Start of Information provided
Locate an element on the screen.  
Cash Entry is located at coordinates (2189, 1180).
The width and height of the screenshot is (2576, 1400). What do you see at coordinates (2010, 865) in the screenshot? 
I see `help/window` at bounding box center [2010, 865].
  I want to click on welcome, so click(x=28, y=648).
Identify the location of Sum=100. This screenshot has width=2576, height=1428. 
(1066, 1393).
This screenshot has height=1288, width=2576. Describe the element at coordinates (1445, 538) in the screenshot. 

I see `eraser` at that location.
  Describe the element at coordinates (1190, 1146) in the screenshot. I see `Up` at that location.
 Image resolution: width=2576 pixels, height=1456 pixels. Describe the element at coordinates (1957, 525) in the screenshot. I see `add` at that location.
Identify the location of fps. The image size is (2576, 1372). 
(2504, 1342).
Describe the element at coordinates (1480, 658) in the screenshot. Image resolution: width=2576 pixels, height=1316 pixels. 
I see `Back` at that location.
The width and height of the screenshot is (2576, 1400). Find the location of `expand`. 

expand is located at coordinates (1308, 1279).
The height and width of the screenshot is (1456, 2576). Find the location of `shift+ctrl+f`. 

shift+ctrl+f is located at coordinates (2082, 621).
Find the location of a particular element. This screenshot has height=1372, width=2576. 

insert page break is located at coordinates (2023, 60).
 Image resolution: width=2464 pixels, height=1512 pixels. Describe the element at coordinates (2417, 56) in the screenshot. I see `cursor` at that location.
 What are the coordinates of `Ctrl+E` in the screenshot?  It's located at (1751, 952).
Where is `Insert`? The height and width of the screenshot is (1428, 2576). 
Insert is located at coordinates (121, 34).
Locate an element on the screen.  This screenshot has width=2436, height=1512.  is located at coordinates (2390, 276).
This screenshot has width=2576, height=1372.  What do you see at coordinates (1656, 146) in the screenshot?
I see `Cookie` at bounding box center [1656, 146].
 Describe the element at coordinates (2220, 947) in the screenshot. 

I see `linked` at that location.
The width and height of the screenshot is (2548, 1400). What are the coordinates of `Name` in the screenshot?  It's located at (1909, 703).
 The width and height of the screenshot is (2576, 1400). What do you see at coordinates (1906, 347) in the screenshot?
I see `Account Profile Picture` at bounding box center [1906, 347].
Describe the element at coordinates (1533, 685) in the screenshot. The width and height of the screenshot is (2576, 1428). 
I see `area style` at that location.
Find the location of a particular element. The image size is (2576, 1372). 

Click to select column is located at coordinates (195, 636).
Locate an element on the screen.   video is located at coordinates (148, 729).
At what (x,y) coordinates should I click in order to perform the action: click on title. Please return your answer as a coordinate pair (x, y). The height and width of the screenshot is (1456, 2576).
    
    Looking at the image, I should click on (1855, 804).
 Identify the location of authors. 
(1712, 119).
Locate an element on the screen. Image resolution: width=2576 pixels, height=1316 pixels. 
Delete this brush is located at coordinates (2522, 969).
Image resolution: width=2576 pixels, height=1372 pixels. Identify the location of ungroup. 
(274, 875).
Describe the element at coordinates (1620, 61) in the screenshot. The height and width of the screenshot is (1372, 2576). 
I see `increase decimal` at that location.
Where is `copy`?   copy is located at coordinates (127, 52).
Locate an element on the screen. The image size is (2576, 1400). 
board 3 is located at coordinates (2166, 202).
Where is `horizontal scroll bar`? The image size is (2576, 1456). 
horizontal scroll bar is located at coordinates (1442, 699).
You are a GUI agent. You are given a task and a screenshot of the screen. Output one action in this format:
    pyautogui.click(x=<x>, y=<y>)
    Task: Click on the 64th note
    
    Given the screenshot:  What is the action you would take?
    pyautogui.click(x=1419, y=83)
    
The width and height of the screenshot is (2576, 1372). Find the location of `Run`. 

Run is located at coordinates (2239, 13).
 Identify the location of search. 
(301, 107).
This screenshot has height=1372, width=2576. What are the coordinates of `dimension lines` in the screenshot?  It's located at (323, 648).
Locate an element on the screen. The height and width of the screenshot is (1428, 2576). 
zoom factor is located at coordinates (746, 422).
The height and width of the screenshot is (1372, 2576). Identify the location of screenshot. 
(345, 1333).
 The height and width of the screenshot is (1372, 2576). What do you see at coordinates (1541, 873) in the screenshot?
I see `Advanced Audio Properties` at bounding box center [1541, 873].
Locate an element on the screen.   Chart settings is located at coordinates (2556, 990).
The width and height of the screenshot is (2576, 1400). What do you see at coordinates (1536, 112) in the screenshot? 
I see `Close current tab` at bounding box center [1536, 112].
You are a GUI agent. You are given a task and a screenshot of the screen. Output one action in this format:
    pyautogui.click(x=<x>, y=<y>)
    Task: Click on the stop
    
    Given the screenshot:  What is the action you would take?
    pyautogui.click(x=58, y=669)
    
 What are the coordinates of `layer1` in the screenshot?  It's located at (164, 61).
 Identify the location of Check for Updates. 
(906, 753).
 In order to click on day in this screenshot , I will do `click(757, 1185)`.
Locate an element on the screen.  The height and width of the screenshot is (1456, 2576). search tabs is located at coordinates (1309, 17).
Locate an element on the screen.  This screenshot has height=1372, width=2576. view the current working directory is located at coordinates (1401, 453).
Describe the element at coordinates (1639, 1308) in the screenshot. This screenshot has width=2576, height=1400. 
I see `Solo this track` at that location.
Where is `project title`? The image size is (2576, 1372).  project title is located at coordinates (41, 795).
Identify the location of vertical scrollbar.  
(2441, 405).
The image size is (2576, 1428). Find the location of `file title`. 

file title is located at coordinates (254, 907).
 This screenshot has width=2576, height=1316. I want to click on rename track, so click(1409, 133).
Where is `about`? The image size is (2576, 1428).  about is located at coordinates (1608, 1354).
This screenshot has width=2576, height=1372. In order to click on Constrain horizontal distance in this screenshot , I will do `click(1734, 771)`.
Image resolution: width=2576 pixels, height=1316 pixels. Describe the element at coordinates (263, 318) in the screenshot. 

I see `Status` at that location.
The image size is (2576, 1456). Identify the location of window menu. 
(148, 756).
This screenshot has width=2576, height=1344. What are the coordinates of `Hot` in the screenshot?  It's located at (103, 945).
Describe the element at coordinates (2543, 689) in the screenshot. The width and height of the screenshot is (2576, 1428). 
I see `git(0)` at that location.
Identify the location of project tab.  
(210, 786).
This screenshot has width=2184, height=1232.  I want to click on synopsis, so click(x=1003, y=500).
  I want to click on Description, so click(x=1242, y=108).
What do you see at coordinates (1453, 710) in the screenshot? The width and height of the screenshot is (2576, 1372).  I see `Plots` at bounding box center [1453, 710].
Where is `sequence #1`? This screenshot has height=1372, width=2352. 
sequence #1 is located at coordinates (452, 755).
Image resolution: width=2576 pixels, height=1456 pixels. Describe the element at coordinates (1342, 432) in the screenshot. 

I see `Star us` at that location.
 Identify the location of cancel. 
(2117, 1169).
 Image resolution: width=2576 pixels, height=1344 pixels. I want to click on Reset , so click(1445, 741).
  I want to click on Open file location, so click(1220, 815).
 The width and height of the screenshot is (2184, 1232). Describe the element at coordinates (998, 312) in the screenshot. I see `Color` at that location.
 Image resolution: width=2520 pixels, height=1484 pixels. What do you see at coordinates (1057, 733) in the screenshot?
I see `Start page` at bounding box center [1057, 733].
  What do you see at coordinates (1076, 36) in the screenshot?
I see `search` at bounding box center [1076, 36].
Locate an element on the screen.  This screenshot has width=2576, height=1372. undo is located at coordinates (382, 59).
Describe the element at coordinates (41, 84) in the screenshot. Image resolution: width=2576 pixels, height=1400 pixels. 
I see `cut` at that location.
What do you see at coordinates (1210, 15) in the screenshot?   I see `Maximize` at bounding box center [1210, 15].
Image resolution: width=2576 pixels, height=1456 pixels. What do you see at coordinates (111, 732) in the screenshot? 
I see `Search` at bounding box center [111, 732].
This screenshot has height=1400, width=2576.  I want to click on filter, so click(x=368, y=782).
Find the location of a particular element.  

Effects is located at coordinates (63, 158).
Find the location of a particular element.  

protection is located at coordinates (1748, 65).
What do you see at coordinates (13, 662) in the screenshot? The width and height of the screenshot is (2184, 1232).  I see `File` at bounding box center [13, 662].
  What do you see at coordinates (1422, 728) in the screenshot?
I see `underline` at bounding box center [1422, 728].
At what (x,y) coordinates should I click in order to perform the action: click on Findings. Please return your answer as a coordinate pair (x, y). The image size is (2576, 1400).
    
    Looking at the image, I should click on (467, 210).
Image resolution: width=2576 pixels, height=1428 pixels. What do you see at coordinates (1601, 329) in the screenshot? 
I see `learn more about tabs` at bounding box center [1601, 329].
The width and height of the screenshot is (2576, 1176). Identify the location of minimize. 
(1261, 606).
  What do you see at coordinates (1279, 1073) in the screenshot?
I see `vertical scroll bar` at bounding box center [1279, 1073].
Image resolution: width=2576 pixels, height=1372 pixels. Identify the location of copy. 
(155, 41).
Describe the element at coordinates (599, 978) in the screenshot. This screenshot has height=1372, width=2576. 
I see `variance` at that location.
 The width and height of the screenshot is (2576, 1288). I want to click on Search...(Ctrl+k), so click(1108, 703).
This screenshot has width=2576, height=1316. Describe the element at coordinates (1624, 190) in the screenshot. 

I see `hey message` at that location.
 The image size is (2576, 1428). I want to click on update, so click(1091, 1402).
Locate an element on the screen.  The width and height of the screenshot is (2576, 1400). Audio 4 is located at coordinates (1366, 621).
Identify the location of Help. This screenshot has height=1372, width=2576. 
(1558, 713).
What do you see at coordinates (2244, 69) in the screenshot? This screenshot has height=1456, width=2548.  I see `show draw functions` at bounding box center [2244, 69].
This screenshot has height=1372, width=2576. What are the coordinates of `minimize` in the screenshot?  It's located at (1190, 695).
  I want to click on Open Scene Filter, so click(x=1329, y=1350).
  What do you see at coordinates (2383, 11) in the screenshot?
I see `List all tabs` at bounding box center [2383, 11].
End of Information provided
**Exercise aim:**
Count the lines above that contain the string "expand", matching case. Give only the number.

**Task result:**
2